Flight of the Maita Supercollection 3: Solving Galactic Problems Collector's Edition
Page 144
Kit was finding he had a small sense of what You was planning. He knew this was going to be another attack of some kind, that You didn't understand what he was saying. He opened the psy part of his mind, but held the automatic shutdown ready.
It was a good thing he did. He was struck by an intense bolt of psy power, shut the psy part of his mind off and stared at You a moment. He took the laser out of the holster again and deliberately fired at the base of one of the fans. There was a bluish glow where the beam hit, but nothing more.
"It would seem we can defense one another quite well," You said. "My power has no effect on you while your own weapon is useless against me. This will be an interesting competition. You must now destroy me or I must destroy you. There can be no other outcome. I believe I have the better part of this in ways of which you have no conception.
"Get out of this room and take these with you or I will attack THEM! I perceive that you will find such action intolerable. That is one of your weaknesses I will exploit to my advantage. I have no others to consider in each of my actions."
Kit helped Nortich up to her feet while Volich and Zantoo helped Givzoo to stand. They went shakily out of the room and to the outer door which would not open as You had placed the padlock on the outside. Kit used the laser to melt the lock off of the hasp and to remove the ring holder so no other lock could be placed there.
"It would seem I can protect myself from your weapon, but I can't protect inanimate objects at much distance," came into Kit's mind.

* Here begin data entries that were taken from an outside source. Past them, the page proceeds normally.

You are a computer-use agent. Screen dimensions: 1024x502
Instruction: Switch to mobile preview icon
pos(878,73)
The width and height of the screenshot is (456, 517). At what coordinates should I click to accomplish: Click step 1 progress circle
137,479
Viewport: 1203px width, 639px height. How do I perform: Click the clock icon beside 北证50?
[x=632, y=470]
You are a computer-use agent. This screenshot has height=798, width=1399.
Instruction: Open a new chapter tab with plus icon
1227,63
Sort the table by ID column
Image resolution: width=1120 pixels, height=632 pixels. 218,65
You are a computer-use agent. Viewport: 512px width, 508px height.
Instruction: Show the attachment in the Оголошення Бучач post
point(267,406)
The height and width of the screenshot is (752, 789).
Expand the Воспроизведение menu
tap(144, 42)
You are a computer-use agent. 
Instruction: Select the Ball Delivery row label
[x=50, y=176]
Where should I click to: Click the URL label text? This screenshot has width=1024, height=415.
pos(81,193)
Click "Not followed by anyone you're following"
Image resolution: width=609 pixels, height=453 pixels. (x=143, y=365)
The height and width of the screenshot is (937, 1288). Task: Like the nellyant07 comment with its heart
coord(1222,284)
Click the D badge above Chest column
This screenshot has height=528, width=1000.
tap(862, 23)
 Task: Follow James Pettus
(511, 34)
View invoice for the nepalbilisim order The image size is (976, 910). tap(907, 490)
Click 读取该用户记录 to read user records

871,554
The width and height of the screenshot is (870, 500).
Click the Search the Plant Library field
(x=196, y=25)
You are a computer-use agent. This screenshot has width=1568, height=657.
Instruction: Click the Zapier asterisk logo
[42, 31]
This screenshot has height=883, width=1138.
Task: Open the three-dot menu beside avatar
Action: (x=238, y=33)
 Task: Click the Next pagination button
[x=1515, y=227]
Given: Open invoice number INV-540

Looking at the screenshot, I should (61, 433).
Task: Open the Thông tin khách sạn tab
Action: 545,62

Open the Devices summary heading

"Which is an advantage that has shown me a way to attack you!" Kit replied. "It would seem YOU have weaknesses that I can exploit!"
Kit led the others out to the skimmer craft and headed for A Port. There was a tugging at the psy part of his mind to return and the Klaft implored him to go back, but he ignored them. He put the craft as close to T6 as he could, disabled it to where it couldn't be taken off, then used his robotic strength to force the Klaft aboard T6. Once they were inside and shielded Givzoo said he was glad. They had no choice but to resist Kit's attempts to take them out of You's sphere of influence.
"I'm going to instruct the ship to take you to another ship that's in orbit," Kit said. "I'm an empire agent who was sent here because of the seeming interference with the culture here on Grandish. Klist Mar is the emperor's famous detective, Tabori R. DeSixtee, in disguise. The ship you'll soon be placed on is Tab's famous intelligent ship, TRD Sixty. You'll be transferred to a Fleet ship that'll take you to Hospital or University where you can complete your research in safety. As you see, we can shield the psy power. Maita will order that you have the shields implanted so you'll be personally safe if you're ever in contact with that thing again."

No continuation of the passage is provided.